__DOCUMENT TEXT__:
******
If you want to execute a specific command with input given to you from an untrusted source, you should not give that text as-is to a shell:

let userInput = "push origin main"

callCommand $ "git " <> userInput
-- Forward output of the push command...

You may be tempted to do this because you want to correctly handle quoting and other notoriously-difficult word-splitting problems. But doing so is a severe security vulnerability:

let userInput = "push origin main; cat /etc/passwd"

callCommand $ "git " <> userInput
-- Forward output of the push command...
-- And then dump /etc/passwd. Oops.

Furthermore, any attempts to sanitize the string are unlikely to be 100% affective and should be avoided. The only safe way to do this is to not use a shell intermediary, and always exec a process directly:

let userInput = "push origin main"

callProcess "git" $ words userInput
-- Forward output of the push command...

Now, there's no vulnerability:

let userInput = "push origin main; cat /etc/passwd"

callProcess "git" $ words userInput
-- Invalid usage. :)

The new problem (but not a security-related one!) is how to correctly parse a string like "push origin main" into command arguments. The rules are complex enough that you probably want to get a library to do it.

So here we are.

Example

Right args <- parse "some -complex --command=\"Line And\" 'More'"

callProcess cmd args
--
-- Is equivalent to:
--
-- > callProcess cmd ["some", "-complex", "--command=Line And", "More"]
--

Unsafe Usage

The following is a perfectly reasonable thing one might do with this library:

Right (cmd:args) <- parse userInput

callProcess cmd args

However, if:

  1. userInput is un-trusted, and
  2. You do no further validation of what cmd can be,

Then this re-introduces the original security vulnerability and, at that point, you might as well just pass userInput to a shell.
******
(Collected data entries)

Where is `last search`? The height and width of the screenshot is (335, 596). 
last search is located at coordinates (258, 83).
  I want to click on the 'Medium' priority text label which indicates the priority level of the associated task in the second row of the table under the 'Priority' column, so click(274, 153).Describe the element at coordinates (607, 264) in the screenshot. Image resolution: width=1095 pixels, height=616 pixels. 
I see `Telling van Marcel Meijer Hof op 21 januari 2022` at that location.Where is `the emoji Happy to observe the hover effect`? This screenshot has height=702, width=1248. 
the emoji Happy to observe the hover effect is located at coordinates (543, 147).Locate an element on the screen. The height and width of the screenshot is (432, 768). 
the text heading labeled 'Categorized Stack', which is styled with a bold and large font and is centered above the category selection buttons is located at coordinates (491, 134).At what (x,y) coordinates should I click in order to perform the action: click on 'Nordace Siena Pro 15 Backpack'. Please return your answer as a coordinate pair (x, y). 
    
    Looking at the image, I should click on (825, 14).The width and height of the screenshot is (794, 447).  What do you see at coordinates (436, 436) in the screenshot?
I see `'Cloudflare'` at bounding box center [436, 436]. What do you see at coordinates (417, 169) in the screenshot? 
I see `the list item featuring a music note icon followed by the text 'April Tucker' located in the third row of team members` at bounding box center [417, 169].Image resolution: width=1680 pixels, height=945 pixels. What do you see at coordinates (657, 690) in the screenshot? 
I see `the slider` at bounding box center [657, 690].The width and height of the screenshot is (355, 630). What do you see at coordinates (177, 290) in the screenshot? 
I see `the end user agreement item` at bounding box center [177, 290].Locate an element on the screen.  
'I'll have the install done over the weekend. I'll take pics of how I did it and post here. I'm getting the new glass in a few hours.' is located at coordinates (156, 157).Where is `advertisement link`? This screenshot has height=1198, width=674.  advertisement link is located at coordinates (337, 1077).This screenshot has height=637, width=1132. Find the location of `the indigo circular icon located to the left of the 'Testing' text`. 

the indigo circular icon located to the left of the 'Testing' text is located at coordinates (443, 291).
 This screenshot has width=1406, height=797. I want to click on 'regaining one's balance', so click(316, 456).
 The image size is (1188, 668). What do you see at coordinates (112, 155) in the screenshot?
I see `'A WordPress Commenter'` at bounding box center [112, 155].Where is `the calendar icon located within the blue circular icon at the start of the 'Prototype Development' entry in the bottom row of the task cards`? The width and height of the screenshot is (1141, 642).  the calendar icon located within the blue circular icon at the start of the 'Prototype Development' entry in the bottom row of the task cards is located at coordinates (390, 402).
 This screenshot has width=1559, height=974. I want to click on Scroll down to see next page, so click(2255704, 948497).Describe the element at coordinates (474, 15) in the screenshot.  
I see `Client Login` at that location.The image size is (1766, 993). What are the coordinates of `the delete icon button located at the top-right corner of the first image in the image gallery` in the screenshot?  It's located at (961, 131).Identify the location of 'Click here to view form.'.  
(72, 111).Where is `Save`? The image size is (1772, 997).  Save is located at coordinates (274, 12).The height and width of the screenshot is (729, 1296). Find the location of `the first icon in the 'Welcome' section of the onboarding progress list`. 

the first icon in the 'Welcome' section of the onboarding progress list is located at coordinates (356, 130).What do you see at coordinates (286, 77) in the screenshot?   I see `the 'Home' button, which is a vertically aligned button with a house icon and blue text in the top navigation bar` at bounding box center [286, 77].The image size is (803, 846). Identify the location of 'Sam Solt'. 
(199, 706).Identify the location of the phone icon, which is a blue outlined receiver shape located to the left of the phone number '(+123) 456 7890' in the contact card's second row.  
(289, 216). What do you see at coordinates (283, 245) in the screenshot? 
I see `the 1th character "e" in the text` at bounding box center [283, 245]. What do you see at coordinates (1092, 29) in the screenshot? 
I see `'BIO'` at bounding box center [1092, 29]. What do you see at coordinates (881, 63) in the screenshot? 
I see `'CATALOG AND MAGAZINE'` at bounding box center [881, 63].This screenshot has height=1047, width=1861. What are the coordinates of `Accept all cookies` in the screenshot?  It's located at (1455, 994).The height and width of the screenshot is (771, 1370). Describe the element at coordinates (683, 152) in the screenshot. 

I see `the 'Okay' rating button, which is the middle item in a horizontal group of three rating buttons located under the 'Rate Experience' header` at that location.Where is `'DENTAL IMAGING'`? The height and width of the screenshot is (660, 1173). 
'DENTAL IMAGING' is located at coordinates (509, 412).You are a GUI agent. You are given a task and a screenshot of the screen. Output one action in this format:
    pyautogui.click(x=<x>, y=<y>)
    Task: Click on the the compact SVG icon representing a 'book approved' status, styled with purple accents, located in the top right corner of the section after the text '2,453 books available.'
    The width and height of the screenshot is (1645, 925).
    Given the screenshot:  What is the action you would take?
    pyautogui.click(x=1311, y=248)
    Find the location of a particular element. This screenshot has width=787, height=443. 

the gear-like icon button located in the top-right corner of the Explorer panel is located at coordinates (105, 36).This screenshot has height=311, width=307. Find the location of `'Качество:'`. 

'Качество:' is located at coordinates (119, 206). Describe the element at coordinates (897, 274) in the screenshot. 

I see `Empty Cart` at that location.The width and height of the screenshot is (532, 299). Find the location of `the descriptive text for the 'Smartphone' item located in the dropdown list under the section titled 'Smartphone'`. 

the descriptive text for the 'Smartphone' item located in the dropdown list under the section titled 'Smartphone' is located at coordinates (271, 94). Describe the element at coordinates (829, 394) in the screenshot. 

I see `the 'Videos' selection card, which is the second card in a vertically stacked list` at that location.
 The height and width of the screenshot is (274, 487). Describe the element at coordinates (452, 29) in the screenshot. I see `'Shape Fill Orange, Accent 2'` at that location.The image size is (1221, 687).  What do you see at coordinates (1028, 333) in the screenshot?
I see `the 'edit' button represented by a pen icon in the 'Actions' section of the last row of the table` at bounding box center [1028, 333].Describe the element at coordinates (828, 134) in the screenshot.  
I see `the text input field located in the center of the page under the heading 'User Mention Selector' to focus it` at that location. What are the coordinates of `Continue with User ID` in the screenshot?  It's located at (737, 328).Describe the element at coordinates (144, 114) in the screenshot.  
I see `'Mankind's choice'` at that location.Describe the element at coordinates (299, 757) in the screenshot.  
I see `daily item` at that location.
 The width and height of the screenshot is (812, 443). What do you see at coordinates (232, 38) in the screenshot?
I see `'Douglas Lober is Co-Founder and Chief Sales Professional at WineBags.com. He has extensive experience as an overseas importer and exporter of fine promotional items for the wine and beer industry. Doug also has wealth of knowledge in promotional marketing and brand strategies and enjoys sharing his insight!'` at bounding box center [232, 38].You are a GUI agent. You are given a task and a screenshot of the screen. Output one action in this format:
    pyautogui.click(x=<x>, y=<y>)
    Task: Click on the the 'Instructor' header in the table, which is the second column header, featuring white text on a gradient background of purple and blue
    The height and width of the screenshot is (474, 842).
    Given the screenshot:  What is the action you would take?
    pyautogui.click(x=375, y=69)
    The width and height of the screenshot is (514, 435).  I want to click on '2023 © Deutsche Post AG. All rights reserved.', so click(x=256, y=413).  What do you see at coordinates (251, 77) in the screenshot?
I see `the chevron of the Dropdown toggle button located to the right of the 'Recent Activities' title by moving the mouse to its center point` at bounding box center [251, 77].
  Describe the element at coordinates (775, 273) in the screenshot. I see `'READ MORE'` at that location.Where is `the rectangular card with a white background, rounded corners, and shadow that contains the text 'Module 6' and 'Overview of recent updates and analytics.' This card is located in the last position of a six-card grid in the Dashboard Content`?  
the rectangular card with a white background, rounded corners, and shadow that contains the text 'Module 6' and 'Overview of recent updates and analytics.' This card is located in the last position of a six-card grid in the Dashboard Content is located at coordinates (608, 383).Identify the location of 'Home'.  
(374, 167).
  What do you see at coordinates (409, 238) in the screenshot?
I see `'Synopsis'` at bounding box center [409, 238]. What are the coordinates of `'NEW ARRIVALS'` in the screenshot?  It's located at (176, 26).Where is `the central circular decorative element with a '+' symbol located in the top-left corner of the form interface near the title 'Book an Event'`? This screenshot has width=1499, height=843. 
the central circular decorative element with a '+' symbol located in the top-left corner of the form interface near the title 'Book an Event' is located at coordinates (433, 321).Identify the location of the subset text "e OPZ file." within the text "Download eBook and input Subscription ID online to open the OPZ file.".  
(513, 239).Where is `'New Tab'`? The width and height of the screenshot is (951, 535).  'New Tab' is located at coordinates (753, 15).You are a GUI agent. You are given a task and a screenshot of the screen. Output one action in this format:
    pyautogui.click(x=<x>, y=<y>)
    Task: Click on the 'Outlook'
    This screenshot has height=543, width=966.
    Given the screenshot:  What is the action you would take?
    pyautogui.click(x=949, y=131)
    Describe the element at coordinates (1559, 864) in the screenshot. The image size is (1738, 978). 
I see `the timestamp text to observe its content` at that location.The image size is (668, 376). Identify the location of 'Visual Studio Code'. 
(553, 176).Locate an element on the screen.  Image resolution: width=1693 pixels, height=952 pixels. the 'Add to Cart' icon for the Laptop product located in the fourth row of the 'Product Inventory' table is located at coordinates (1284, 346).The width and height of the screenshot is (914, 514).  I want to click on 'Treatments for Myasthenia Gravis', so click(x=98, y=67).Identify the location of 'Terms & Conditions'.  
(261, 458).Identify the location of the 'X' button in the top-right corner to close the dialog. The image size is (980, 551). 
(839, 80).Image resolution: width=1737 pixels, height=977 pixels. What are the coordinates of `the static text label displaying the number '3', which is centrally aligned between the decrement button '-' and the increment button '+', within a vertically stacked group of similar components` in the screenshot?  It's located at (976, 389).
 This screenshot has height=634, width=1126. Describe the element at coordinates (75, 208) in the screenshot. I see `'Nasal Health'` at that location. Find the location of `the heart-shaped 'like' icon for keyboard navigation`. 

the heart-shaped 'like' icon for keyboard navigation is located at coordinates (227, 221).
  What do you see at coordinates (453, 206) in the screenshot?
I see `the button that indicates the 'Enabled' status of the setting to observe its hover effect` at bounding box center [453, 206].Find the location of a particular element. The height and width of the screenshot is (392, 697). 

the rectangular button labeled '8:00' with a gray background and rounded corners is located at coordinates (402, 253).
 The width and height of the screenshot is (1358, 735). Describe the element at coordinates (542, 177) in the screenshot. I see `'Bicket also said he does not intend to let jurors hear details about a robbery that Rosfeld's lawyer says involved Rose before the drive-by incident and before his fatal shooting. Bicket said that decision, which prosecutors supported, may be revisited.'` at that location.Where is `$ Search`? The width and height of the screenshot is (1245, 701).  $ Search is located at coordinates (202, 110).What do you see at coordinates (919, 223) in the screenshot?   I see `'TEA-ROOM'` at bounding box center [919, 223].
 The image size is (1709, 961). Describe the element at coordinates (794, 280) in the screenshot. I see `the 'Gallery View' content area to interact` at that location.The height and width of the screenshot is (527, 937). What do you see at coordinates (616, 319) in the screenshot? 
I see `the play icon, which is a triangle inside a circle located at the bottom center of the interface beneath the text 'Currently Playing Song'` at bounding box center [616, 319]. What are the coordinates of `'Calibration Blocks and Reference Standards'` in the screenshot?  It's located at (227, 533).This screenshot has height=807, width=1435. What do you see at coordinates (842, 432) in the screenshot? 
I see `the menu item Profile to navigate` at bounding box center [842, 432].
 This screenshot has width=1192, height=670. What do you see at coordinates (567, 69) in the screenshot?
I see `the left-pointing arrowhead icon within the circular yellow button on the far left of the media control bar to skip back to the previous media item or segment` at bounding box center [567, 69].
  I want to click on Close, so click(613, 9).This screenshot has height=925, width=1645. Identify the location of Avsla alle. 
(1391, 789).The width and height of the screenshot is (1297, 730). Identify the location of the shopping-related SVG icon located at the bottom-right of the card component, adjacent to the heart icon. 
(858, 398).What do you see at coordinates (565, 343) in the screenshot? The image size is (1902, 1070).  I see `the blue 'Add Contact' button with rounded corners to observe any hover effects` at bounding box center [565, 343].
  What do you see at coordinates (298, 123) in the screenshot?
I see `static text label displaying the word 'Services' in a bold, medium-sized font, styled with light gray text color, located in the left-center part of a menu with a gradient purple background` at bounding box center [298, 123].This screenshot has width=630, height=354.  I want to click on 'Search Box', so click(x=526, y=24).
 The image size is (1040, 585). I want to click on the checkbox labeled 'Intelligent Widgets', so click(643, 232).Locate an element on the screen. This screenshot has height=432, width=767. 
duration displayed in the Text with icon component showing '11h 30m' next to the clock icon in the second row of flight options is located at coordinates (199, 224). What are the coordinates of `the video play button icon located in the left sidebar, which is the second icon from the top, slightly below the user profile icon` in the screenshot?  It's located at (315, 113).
******
__TASK STATEMENT__:
Answer these from the passage on shell commands:
1. Which function does the passage use to execute a process directly instead of going through a shell?
2. What file does the malicious input "push origin main; cat /etc/passwd" dump?
3. What two conditions does the "Unsafe Usage" section name as re-introducing the original vulnerability?
The collected data entries play no part here.

__EXERCISE RESULT__:
1. callProcess
2. /etc/passwd
3. userInput is untrusted, and no further validation is done of what cmd can be.